VideoHelp Forum
+ Reply to Thread
Results 1 to 2 of 2
Thread
  1. I want to start using x265 for my Blu-ray rips but my main concern is the bitstream remaining intact for the coming years as x265 will continue to transform and change like x265. My very old x264 encodes from 2008 would sometimes corrupt/have seeking problems with decoders years later and this has been and on-and-off thing. The next ffdshow would screw it up, the next would fix it and the next would screw it up again. After 2009 is when all of my x264 encodes reliably playback.

    So I'm worried this might happen with x265 as well or worse: it can't be decoded at all 5 years from now because it changed so drastically. How safe am I in this department?

    Also, can anyone suggest some good settings to use? I've been doing blu-ray rips for years and years so I'm more than adept with x264 but x265 is completely alien to me.
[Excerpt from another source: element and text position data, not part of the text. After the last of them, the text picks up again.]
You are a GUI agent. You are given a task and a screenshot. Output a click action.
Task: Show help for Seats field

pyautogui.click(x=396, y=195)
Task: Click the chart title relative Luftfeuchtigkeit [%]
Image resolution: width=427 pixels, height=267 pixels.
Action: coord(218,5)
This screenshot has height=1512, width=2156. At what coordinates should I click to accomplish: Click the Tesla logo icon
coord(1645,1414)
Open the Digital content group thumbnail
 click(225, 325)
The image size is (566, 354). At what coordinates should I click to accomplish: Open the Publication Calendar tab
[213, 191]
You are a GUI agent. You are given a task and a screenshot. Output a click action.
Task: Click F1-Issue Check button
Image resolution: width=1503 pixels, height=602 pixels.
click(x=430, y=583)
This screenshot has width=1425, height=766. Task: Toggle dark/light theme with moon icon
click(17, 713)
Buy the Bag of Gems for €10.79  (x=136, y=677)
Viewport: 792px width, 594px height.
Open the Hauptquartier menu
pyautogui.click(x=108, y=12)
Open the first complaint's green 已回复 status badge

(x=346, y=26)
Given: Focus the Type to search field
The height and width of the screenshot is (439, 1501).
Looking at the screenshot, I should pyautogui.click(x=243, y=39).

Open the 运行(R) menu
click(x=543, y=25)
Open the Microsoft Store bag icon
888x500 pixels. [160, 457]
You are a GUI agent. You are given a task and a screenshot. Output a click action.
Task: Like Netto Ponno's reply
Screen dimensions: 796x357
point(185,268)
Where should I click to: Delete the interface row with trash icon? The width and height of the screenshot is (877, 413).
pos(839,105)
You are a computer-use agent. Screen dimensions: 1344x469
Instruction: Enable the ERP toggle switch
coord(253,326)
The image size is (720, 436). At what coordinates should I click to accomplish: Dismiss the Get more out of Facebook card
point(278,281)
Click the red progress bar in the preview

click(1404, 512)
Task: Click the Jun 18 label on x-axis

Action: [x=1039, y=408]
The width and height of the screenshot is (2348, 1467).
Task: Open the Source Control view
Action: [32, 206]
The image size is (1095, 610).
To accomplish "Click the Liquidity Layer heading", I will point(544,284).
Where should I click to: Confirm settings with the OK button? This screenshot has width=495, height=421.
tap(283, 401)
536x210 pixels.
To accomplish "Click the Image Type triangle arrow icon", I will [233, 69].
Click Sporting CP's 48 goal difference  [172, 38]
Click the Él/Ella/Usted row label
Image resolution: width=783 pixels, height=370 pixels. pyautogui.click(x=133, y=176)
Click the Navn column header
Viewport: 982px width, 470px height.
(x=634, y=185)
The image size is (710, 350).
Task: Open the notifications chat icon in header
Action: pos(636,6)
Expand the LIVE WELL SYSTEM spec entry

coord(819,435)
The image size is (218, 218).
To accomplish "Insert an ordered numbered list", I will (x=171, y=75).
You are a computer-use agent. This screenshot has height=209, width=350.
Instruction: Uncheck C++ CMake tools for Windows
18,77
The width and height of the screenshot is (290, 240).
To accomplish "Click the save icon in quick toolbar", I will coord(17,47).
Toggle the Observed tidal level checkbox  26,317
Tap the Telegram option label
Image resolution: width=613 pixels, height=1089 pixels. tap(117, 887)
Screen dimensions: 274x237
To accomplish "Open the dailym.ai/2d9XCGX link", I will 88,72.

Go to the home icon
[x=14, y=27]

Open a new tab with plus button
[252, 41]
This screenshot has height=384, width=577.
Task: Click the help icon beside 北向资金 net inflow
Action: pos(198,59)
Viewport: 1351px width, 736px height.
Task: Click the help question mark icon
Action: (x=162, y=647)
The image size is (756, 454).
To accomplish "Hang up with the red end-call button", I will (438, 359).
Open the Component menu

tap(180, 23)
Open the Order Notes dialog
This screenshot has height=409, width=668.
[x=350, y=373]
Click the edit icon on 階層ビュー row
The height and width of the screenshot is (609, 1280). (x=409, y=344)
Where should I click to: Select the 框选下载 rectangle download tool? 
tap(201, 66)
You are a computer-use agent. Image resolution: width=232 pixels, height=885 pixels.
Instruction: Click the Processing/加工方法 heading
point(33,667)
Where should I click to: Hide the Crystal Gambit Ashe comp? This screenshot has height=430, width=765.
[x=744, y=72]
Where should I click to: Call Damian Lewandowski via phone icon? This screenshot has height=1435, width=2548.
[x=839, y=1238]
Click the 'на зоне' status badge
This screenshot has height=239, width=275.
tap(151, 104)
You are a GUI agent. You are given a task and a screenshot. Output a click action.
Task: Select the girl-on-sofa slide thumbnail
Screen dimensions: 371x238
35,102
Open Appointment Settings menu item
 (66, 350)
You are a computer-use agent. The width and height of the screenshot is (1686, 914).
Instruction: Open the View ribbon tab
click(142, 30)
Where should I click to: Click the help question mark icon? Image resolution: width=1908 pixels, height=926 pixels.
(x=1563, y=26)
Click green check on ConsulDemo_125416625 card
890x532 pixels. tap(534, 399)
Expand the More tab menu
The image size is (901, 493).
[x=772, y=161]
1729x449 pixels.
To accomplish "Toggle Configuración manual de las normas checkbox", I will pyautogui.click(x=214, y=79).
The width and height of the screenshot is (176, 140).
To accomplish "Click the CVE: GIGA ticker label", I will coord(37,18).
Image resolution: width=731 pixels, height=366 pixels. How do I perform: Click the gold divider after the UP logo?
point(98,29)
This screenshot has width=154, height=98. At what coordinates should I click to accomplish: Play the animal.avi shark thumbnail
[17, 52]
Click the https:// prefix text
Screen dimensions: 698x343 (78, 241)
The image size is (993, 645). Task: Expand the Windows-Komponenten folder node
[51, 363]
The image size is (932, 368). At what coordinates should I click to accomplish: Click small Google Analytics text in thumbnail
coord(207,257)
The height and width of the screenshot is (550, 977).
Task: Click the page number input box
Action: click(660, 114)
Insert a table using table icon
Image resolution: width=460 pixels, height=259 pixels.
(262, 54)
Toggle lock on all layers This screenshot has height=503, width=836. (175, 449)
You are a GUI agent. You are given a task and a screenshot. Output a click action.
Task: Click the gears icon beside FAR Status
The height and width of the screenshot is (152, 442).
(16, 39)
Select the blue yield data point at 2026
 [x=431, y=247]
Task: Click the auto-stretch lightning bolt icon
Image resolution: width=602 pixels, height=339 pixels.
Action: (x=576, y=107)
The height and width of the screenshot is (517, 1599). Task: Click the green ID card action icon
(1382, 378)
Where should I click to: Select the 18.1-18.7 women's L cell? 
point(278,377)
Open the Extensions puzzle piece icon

My strategy with x264 was to crank everything up for the best quality except settings that slow encoding down too much without real benefit (TESA, too high me-range etc.)
    And of course some settings are changed for different content such as animation which are awarded more refs and slightly higher me-range. Is this all I would have to do with x265 as well? Add more refs for cartoons?

    8 years ago I did this by testing everything out manually which I have no patience to do now because there is no GUI where I can easily change settings like x264vfw on vdub, there's no video editor that I can readily open the H265 MKV with and on top of that this encoder is really seriously slow that I end up zoning off somewhere else and forget about the test encode that finished an hour ago, then lose my train of thought.
    Quote Quote  
  2. Banned
    Join Date
    Oct 2014
    Location
    Northern California
    Search PM
    Why not simply archive the blu-ray if you worry about those things?